• EXERCISE GOAL
Every line of the data that contains the string "computer" must be copied.

* * * * * * *

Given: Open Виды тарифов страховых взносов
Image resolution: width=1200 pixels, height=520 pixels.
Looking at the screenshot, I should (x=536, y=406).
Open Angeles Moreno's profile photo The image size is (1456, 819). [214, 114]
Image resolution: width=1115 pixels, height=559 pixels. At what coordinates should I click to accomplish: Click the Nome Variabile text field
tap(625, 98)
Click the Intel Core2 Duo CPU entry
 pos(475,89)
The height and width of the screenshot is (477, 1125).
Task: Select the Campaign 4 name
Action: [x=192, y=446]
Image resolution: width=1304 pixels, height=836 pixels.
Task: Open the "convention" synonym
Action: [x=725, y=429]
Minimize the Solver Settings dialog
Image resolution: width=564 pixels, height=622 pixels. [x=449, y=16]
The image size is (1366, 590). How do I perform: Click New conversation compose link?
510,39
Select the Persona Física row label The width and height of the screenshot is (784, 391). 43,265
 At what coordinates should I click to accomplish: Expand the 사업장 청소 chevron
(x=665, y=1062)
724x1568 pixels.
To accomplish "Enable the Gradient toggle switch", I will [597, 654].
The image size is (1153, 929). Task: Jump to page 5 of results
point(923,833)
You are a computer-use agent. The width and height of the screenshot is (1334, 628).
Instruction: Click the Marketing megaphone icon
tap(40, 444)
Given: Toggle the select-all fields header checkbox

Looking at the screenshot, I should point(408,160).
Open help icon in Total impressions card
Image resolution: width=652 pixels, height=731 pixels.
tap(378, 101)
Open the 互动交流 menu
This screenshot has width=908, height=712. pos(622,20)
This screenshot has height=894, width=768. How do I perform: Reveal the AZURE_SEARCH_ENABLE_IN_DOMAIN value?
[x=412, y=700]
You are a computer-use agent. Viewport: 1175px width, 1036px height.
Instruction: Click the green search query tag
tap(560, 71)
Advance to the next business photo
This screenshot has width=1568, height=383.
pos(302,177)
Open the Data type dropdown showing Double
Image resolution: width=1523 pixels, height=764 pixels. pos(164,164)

* * * * * * *

• RESPONSE TO THE EXERCISE
You are a computer-use agent. The width and height of the screenshot is (1334, 628).
You are a computer-use agent. Viewport: 1175px width, 1036px height.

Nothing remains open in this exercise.